Khan resisted and told the men he was going to the doctor, come what may. When Khan got into a taxi, so did the two men.

During the ride, both men tried to intimidate Khan and dissuade him from continuing to the hospital.

At the hospital the second man (whom Khan did not know from before) told the receptionist that Khan’s work permit had been cancelled, and produced evidence to that effect. This move was intended to deny treatment to Khan.

Having lived in a Singapore for long enough, familiar with how Singapore operates, and with a good grasp of his rights, Khan called the police and explained the situation. The police directed him to head straight to the Ministry of Manpower (MOM). As soon as Khan got the police involved, the second man fled the scene, leaving Khan’s workmate to try and stop him from going to MOM.

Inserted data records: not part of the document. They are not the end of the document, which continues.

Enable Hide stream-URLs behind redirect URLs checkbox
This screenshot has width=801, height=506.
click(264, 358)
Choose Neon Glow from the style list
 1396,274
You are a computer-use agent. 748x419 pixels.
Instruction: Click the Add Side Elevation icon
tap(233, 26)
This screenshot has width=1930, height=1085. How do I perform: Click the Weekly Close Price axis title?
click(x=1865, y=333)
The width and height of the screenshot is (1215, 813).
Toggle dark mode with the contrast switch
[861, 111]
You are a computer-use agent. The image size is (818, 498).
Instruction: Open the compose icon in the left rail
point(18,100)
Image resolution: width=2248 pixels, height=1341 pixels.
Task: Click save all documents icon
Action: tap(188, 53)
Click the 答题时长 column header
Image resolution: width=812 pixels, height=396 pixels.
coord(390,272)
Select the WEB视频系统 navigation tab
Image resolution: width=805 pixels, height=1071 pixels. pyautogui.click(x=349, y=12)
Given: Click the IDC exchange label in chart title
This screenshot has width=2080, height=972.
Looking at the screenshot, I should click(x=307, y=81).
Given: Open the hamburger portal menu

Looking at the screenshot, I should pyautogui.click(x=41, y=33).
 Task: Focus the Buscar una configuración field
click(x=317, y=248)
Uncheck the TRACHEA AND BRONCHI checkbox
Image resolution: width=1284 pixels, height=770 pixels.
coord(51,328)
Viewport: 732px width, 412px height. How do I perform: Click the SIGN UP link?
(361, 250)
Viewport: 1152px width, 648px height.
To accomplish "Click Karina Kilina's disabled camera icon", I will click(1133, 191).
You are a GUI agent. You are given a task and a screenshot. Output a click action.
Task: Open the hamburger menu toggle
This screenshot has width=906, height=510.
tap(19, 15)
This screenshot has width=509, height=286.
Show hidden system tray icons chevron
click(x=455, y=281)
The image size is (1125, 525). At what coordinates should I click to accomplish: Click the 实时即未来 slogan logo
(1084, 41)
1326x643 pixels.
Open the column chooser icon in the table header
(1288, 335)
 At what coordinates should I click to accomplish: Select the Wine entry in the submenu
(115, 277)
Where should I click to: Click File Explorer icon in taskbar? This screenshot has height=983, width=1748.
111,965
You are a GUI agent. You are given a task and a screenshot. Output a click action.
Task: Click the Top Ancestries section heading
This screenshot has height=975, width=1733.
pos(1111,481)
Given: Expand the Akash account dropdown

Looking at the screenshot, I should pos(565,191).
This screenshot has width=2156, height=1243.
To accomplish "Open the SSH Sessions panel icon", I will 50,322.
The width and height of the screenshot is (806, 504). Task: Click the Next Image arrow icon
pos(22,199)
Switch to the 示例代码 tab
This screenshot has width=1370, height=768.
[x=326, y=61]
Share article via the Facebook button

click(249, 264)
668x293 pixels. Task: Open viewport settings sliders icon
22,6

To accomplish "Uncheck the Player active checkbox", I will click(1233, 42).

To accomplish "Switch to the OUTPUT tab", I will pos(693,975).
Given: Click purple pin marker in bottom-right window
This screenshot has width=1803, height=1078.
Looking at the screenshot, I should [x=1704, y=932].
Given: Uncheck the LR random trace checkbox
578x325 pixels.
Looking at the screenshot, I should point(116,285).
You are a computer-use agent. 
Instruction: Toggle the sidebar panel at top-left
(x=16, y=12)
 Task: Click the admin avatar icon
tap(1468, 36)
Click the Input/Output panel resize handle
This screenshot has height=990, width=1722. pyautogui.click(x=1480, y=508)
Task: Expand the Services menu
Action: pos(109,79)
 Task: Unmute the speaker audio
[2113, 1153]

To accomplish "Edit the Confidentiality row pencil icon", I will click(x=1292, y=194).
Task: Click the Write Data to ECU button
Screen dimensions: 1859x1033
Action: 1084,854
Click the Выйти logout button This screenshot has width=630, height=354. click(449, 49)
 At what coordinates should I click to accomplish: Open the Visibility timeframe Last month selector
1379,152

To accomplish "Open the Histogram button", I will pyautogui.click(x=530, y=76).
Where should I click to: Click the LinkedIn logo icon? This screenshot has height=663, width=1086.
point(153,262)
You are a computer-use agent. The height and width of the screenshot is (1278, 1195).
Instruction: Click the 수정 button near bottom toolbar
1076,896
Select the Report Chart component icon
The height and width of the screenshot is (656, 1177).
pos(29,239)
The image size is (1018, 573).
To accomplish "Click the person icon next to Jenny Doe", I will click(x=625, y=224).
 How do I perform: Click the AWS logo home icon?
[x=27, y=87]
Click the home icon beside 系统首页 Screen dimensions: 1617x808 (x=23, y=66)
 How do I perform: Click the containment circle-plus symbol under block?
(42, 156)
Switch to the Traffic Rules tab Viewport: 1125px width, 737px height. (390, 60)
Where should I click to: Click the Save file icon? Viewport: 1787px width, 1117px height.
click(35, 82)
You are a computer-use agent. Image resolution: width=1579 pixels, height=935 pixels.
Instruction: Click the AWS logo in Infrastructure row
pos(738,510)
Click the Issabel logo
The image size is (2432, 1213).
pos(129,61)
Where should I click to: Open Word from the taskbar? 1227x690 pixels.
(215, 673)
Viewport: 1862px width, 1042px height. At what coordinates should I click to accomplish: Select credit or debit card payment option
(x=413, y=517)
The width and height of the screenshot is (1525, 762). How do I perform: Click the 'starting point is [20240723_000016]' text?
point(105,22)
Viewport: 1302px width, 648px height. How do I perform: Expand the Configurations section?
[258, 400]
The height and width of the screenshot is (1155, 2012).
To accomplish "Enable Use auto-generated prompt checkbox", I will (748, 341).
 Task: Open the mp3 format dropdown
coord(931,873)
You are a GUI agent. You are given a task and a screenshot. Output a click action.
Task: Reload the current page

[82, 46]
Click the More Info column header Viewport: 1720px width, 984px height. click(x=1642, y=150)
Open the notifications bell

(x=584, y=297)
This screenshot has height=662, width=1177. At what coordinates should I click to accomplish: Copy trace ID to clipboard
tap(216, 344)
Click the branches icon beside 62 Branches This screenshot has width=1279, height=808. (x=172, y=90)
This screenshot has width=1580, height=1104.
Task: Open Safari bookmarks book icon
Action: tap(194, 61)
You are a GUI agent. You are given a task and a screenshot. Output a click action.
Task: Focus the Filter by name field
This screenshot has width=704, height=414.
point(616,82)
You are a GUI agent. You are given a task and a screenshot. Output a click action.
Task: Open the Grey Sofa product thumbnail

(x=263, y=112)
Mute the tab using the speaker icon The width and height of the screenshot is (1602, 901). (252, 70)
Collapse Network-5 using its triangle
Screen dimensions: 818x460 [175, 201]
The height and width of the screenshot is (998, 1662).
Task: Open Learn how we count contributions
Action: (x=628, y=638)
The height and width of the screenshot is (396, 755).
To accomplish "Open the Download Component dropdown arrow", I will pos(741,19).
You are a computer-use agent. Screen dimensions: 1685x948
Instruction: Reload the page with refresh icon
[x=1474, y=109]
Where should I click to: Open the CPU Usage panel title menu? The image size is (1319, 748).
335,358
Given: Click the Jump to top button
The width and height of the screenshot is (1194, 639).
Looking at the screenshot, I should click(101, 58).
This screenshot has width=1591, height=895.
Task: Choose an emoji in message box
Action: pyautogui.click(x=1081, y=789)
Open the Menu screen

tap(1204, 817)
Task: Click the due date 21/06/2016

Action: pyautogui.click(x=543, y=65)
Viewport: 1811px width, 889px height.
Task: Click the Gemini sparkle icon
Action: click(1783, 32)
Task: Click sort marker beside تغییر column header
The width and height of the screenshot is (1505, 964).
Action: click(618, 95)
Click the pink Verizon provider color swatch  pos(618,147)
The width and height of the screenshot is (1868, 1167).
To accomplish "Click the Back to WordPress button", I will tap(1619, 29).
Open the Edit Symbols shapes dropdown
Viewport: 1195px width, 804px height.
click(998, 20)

When Khan hailed a taxi, this man – workmate turned boss’ enforcer – physically tried to stop Khan from boarding the vehicle, but failed in that and Khan got in. The man got in as well, and told the driver to take them to the airport. Confused about conflicting requests from his passengers, the taxi driver sought the help of a police constable on station nearby. After understanding the situation, the constable directed the taxi driver to go to MOM.

At the ministry, an MOM officer separated the two. Only Khan was allowed in to speak with the officer. After getting the facts from Khan, the officer helped him lodge a formal work injury claim. Once this was done, the employer would not be able to arrange repatriation for Khan until the claim process was concluded.

What the incident shows

There are two features of this story that stand out.

The first is that an experienced migrant worker like Khan had both the knowledge of the Singapore ‘system’ and command of the English language to defend his own interests in the face of intimidation.

The second feature is in how the doctors, police officers and MOM officers handled their roles well.

Despite these positives it is concerning that such blatant attempts at denying access to healthcare and injury compensation (through forced repatriation) could happen in broad daylight. In Khan’s case, the employer and his henchmen did not succeed, but if it involved a worker who was less experienced or self-confident, they might well have.

How does an employer feel unafraid to even try to do so? A sense of impunity comes from the simple fact that there are no ramifications for such attempts.

The point that can be extrapolated from this is that even when laws and policies are clear and officials diligent in their roles, letting parties get away with trying to beat the rules is no small matter. Inhuman or unlawful unlawful behaviour must be dealt with too, or else there will be persistent attempts to undermine workers’ rights.